Somewhere around 2/3's of the way from left to right seems to be the darkest pixel of the bottom row, and the darkest path seems to kind of snake up in an S shape. Let's see that path!

Now lets remove that seam!

Wow! Looks ... pretty much the same. That's because that seam was deemed least interesting by our energy function, and by removing just a seam we keep spacial locality. Now the seam carving algorithm just repeats this seam removal!

Below will be pictures of the format: Original, my algorithm removing seams, website examples

I would say I did better than the example for this house resizing since my valls of the house still seem verticle as opposed to the slanted walls of the example seam carve. Also my right tree looks more realistic.
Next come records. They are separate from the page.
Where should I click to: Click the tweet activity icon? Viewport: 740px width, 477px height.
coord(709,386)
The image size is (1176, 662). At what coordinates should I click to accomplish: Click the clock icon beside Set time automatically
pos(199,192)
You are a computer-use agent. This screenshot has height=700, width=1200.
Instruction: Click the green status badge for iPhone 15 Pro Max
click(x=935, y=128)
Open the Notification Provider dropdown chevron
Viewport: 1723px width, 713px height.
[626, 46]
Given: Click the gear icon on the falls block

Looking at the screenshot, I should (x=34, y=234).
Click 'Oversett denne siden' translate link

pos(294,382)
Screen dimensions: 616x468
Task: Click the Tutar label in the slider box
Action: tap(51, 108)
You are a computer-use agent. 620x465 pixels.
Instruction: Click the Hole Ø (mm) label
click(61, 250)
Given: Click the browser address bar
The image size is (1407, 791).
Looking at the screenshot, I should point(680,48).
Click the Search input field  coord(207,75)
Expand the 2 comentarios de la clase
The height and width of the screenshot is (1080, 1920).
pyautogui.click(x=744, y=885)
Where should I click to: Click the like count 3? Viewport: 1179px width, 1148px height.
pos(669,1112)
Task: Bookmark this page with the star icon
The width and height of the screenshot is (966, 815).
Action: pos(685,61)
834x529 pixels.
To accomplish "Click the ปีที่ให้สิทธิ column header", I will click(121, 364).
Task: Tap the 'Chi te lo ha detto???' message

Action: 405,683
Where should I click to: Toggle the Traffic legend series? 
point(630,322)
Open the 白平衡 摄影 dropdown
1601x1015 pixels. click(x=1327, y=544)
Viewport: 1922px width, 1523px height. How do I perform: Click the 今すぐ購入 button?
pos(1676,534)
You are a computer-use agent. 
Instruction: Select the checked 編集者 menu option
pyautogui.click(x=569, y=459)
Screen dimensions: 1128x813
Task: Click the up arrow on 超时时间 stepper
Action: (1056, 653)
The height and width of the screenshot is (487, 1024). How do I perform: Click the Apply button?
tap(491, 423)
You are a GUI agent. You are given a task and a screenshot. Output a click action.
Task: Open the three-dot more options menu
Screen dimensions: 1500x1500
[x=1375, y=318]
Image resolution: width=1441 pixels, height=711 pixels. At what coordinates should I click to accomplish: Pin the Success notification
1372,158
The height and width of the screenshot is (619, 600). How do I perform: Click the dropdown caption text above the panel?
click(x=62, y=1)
Sadly both of our left front trees look ridiculous

Here my result has a better couch, but a much more curvey street.

Here we get some hilarious artifacts around removing seams from a person's face. Though my result seems to preserve more face.

Not lets apply it to some more pictures!

Kinda meta, seam carving the seam carved example to 1/4 of the size seems to preserve a lot of the original relationship between the three colored lines.

Lets take seam carving TO THE EXTREME by taking a 40x40 original image and carving it down to 35x35, 30x30, 25x25, 20x20, 15x15, 10x10, and finally 5x5!

The first row looks mostly fine, but the last row looks like a nightmare

Bells and Whistles

Finally for the bells and whistles I compared the L2 Distance to the L1 Distance and devised a rule of thumb for deciding which energy function to use. Below left is L1 distance, right is L2 distance (square root of sum of squared gradients in the x and y direction)

Here is my rule of thumb -> If fine grained details you want to preserve, use L1, if not, use L2.

What I learned

How simple stuff can produce really amazing outcomes! It's a really elegant algorithm that allows for quite a lot of use. And how algorithms taken past their intended use lead to some hilarious outcomes!